Contents :                                  

  • Meaning and Definitions of Finance.
  • Various Features of Finance.
  • Types of Finance.
  • Internal and External Sources of Finance.

What is Finance ?

Finance is the soul of economic activities. To perform any economic activity, certain resources are needed which are to be pooled in terms of money (i.e. in the form of currency notes, other valuables, etc.). Finance is a prerequisite for obtaining physical resources, which are needed to perform productive activities and carrying business operations such as sales, pay compensations, reserve for contingencies (unascertained liabilities) and so on.

Meaning of Finance 

Finance plays a very important role in making an organisation successful and it is a starting point of every business activity. Finance is regarded as science as well as an art. It is the soul of every business and basic requirement for starting and running business. Business finance is the lifeblood of business. There must be continuous flow of funds in and out of a business enterprise. Finance makes the wheels of business to run smoothly. In these modern days, finance is one of the foundations of economic activity of mankind.

================================

### Exercise A
Please reproduce the finance text word for word, in full.
The records have no connection to the finance text.

(Records from a dataset)
================================

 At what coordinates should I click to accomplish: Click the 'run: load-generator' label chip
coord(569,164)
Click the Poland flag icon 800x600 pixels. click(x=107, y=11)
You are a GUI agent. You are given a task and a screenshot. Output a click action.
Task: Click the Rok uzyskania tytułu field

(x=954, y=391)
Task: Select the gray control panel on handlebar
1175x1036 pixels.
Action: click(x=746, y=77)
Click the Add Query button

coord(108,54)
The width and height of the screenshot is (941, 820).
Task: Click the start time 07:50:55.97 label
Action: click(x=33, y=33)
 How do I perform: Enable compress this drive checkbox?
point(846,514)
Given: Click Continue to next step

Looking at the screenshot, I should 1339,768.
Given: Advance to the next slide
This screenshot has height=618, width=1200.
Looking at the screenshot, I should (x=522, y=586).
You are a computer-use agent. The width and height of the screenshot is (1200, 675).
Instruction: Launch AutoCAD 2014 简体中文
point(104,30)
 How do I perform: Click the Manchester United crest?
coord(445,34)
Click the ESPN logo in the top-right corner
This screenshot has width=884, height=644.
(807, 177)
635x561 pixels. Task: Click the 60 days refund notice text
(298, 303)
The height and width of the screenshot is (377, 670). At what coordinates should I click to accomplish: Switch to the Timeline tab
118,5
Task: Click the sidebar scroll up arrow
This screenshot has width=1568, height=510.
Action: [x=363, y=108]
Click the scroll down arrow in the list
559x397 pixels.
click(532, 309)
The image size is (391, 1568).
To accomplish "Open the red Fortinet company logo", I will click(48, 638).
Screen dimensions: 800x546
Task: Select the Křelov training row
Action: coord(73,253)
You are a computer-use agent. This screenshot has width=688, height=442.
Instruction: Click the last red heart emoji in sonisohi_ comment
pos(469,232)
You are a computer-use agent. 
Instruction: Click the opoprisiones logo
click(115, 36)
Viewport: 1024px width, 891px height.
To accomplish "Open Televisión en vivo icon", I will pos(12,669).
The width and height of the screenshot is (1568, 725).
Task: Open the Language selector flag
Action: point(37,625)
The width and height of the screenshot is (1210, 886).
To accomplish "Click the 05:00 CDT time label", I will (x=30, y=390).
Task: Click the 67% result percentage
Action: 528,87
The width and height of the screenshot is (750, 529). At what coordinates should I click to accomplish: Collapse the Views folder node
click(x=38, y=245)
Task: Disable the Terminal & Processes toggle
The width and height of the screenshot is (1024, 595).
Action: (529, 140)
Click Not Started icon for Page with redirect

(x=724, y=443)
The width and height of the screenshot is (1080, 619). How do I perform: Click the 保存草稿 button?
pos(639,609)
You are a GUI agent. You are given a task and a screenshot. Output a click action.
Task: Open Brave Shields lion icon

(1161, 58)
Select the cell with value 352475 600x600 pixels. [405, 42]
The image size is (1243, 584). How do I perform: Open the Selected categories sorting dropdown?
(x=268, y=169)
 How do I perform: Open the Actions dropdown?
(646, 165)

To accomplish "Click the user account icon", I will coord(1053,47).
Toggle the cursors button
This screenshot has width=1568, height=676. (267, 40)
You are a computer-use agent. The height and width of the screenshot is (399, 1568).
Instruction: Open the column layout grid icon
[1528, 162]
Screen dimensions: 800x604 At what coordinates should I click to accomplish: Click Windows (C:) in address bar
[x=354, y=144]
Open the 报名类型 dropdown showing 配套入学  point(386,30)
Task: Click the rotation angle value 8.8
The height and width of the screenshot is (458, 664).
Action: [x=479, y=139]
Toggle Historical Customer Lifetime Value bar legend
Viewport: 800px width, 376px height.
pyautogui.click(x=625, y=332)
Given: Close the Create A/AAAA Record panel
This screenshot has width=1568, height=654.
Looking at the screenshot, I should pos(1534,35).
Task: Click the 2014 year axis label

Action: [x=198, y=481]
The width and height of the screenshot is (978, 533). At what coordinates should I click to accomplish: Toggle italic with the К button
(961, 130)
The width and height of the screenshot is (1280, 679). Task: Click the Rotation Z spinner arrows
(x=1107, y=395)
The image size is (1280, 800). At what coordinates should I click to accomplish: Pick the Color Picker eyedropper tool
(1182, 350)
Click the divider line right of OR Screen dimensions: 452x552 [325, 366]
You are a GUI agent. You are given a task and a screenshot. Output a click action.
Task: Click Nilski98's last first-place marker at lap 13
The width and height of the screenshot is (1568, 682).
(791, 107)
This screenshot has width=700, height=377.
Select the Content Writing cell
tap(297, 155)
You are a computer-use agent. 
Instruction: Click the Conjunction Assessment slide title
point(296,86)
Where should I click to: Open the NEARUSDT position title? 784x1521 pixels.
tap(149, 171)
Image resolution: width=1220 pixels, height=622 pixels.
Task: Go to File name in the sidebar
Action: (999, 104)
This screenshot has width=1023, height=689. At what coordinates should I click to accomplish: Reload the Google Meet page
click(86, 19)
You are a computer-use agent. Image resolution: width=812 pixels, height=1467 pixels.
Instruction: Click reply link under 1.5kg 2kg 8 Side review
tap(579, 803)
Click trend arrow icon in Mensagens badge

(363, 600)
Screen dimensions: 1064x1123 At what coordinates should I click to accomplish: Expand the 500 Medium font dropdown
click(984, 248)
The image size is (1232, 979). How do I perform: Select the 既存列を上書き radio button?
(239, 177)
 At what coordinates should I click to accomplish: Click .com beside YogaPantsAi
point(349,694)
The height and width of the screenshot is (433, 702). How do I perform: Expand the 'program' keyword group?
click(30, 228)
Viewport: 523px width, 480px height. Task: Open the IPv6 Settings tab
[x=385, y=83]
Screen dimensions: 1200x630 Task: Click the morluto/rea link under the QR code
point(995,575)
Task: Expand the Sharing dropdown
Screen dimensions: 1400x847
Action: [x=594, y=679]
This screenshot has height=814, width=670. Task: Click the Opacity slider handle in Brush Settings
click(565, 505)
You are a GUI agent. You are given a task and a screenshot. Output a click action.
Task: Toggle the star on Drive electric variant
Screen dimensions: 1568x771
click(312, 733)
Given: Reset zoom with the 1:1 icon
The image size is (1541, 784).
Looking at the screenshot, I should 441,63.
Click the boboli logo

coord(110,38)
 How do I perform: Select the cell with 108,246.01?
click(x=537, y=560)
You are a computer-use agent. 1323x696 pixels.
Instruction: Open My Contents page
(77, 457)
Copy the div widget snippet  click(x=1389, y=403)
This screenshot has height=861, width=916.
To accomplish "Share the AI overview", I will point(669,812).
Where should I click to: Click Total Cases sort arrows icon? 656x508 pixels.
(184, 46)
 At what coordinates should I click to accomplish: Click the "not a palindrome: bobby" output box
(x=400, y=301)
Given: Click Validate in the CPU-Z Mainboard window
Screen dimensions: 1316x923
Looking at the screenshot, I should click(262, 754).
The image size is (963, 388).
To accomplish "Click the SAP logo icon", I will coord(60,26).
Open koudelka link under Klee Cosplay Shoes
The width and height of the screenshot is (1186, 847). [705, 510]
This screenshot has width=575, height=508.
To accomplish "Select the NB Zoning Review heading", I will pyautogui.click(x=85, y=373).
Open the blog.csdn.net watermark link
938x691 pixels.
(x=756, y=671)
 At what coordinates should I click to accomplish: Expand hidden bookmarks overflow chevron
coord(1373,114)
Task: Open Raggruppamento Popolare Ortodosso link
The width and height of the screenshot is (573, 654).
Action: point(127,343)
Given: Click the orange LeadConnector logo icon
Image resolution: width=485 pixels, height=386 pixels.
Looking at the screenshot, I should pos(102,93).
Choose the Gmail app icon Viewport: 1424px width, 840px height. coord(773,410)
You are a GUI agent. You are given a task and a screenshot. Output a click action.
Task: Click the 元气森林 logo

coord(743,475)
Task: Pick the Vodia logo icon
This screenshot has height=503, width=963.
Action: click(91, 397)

================================

### Exercise B
In the records, rewrite the lines from the line with "The width and height of the screenshot is (1210, 886)." to the line with "Action: 528,87", replacing "time label" with "timestamp" and leaving everything else as is.

### Full answer A
Contents :                                  

  • Meaning and Definitions of Finance.
  • Various Features of Finance.
  • Types of Finance.
  • Internal and External Sources of Finance.

What is Finance ?

Finance is the soul of economic activities. To perform any economic activity, certain resources are needed which are to be pooled in terms of money (i.e. in the form of currency notes, other valuables, etc.). Finance is a prerequisite for obtaining physical resources, which are needed to perform productive activities and carrying business operations such as sales, pay compensations, reserve for contingencies (unascertained liabilities) and so on.

Meaning of Finance 

Finance plays a very important role in making an organisation successful and it is a starting point of every business activity. Finance is regarded as science as well as an art. It is the soul of every business and basic requirement for starting and running business. Business finance is the lifeblood of business. There must be continuous flow of funds in and out of a business enterprise. Finance makes the wheels of business to run smoothly. In these modern days, finance is one of the foundations of economic activity of mankind.

### Full answer B
The width and height of the screenshot is (1210, 886).
To accomplish "Click the 05:00 CDT timestamp", I will (x=30, y=390).
Task: Click the 67% result percentage
Action: 528,87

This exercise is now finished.